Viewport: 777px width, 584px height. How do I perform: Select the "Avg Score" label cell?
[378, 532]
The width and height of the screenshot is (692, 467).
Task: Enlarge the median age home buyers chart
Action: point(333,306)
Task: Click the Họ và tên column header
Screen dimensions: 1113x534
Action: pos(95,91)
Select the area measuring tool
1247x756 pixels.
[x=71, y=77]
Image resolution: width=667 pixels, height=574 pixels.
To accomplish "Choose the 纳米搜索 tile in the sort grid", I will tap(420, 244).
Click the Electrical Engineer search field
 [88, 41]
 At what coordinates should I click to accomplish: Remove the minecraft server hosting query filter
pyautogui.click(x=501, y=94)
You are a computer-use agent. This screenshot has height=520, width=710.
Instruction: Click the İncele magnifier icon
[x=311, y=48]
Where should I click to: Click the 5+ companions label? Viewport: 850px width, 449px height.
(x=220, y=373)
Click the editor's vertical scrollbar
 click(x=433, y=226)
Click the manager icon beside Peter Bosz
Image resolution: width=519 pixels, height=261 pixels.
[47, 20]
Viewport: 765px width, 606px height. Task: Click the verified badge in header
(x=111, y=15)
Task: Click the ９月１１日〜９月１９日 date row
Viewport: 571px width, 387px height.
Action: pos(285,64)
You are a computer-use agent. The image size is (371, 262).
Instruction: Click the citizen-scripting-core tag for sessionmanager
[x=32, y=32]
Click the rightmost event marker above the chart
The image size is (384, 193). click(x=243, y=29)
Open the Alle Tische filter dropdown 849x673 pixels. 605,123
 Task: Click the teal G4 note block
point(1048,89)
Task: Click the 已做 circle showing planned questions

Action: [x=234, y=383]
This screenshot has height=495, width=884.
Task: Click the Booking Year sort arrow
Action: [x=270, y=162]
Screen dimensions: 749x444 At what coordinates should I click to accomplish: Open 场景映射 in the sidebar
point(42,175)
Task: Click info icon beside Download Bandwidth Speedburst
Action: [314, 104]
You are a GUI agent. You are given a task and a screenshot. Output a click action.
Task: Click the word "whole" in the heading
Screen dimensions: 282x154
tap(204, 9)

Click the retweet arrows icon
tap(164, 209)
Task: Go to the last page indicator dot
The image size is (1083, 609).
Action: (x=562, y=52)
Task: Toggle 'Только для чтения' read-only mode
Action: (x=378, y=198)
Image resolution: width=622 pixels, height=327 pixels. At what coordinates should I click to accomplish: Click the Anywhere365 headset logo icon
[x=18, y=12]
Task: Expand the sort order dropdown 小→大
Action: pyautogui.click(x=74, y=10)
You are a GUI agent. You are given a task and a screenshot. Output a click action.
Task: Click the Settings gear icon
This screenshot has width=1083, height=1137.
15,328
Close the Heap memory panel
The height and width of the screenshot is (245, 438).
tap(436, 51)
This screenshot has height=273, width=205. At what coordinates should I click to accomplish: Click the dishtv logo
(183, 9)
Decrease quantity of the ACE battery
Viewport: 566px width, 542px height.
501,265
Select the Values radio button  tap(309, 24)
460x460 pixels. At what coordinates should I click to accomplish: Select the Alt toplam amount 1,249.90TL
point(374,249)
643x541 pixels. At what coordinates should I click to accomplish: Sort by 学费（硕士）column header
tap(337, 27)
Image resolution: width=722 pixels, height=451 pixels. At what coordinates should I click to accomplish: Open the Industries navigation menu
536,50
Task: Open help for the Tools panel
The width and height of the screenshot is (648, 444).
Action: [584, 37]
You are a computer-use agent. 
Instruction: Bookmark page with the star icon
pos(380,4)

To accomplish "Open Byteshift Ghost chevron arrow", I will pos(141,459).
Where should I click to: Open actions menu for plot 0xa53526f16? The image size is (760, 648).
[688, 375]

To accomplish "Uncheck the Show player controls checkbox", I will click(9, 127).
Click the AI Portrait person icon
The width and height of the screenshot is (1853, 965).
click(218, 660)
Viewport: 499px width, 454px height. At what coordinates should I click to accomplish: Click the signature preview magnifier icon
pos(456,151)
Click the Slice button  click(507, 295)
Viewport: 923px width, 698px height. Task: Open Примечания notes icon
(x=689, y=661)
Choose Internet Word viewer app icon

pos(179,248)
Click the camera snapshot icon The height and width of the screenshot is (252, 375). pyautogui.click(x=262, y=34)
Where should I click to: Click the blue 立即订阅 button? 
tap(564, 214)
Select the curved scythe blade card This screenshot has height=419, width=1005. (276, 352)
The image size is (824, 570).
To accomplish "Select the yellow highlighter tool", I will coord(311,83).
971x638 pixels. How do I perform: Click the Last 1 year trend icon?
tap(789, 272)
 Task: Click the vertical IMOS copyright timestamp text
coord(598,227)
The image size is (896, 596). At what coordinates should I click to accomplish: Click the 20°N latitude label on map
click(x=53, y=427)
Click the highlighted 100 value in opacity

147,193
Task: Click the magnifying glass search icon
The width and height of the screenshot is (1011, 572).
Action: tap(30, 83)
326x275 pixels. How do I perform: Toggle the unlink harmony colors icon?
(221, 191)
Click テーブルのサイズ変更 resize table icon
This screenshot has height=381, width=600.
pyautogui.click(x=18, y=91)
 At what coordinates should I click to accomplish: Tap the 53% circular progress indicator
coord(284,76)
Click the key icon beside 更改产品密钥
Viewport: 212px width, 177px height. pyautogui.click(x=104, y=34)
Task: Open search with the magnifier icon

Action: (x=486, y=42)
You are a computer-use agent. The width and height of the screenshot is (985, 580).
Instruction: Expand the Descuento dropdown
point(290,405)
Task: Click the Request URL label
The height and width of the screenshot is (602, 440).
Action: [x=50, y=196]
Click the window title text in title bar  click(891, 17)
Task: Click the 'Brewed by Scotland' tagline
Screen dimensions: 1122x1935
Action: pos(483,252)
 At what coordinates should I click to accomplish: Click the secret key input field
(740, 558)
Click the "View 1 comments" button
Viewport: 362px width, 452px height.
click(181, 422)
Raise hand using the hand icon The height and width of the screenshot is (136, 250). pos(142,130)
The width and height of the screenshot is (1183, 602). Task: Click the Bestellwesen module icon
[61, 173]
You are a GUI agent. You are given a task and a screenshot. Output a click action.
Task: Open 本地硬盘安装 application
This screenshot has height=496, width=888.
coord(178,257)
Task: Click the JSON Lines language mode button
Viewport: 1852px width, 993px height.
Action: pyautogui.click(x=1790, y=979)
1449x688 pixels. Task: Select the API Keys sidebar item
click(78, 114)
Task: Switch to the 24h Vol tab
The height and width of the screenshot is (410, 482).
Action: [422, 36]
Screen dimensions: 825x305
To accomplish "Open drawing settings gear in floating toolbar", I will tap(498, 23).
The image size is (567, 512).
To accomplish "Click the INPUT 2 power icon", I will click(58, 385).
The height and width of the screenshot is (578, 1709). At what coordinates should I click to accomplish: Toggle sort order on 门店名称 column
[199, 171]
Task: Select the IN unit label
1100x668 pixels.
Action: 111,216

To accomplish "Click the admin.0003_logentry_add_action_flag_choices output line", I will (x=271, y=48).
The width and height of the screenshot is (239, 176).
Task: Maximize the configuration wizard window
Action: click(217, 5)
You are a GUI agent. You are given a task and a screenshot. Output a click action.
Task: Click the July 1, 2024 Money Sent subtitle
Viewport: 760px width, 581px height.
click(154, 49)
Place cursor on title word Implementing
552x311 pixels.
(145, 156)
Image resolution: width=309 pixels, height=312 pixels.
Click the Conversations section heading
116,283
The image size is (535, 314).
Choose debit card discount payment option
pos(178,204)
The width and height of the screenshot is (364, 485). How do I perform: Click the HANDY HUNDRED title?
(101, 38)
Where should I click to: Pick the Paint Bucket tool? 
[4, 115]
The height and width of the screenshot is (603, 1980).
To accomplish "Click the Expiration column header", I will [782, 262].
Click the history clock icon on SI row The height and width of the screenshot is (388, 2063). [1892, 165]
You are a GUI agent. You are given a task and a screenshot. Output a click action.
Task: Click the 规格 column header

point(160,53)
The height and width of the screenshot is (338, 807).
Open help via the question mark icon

· · · · · · ·

#### Exercise directions:
Copy out only the lines above from the one with "Instruction: Expand the Descuento dropdown" to the one with "The image size is (567, 512).", inclusive, exactly as they stand.

#### Output below:
Instruction: Expand the Descuento dropdown
point(290,405)
Task: Click the Request URL label
The height and width of the screenshot is (602, 440).
Action: [x=50, y=196]
Click the window title text in title bar  click(891, 17)
Task: Click the 'Brewed by Scotland' tagline
Screen dimensions: 1122x1935
Action: pos(483,252)
 At what coordinates should I click to accomplish: Click the secret key input field
(740, 558)
Click the "View 1 comments" button
Viewport: 362px width, 452px height.
click(181, 422)
Raise hand using the hand icon The height and width of the screenshot is (136, 250). pos(142,130)
The width and height of the screenshot is (1183, 602). Task: Click the Bestellwesen module icon
[61, 173]
You are a GUI agent. You are given a task and a screenshot. Output a click action.
Task: Open 本地硬盘安装 application
This screenshot has height=496, width=888.
coord(178,257)
Task: Click the JSON Lines language mode button
Viewport: 1852px width, 993px height.
Action: pyautogui.click(x=1790, y=979)
1449x688 pixels. Task: Select the API Keys sidebar item
click(78, 114)
Task: Switch to the 24h Vol tab
The height and width of the screenshot is (410, 482).
Action: [422, 36]
Screen dimensions: 825x305
To accomplish "Open drawing settings gear in floating toolbar", I will tap(498, 23).
The image size is (567, 512).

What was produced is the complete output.